Starting at the line that contains "Image resolution: width=348", transcribe each line exactly through the end of the data below, and skip any pictures.

Data in this exercise START

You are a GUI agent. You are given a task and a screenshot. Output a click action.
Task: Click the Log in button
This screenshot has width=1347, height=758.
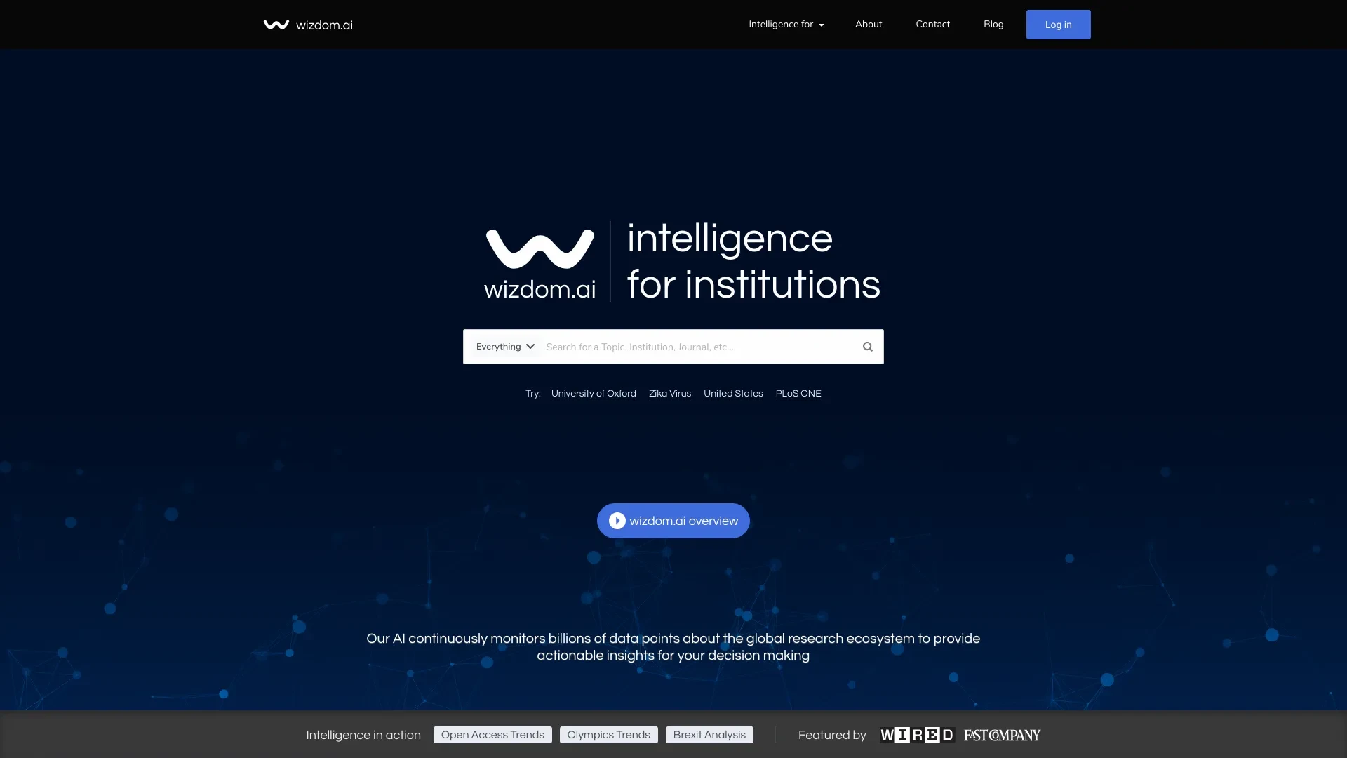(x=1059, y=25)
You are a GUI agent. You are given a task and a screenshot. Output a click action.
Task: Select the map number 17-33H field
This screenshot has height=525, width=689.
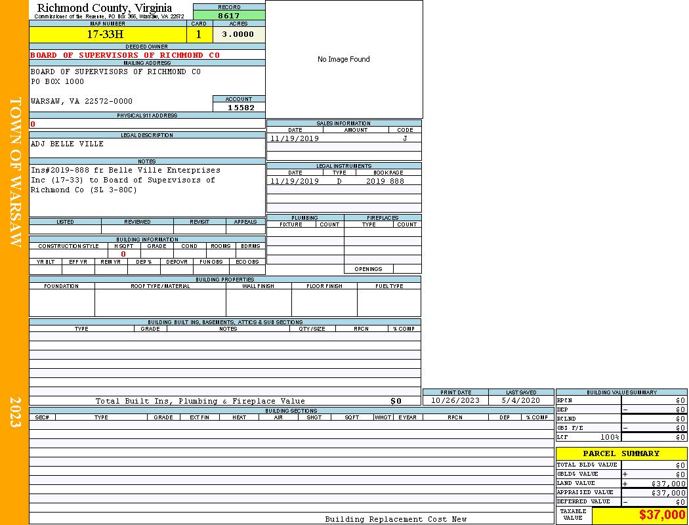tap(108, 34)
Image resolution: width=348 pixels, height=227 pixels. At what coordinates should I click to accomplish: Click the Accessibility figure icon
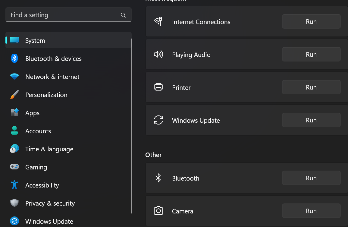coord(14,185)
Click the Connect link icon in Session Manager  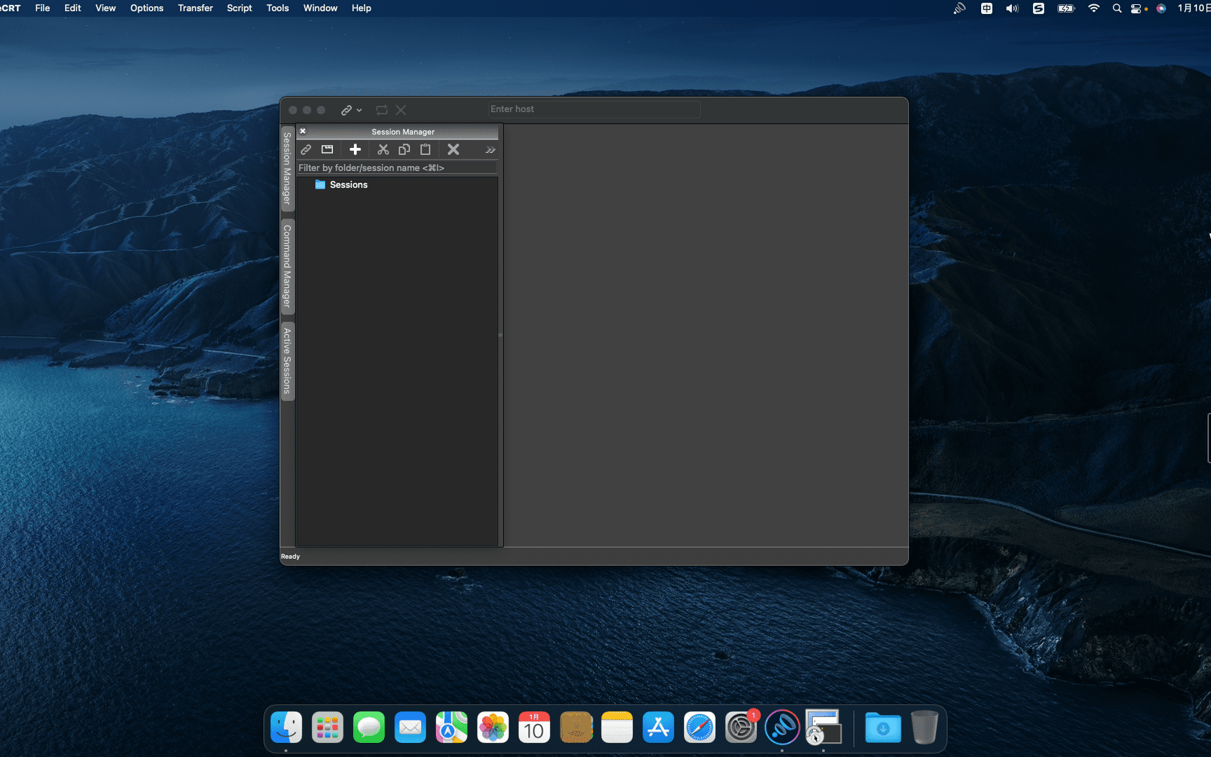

Data in this exercise END

== Output for this exercise ==
Image resolution: width=348 pixels, height=227 pixels. At what coordinates should I click to accomplish: Click the Accessibility figure icon
coord(14,185)
Click the Connect link icon in Session Manager  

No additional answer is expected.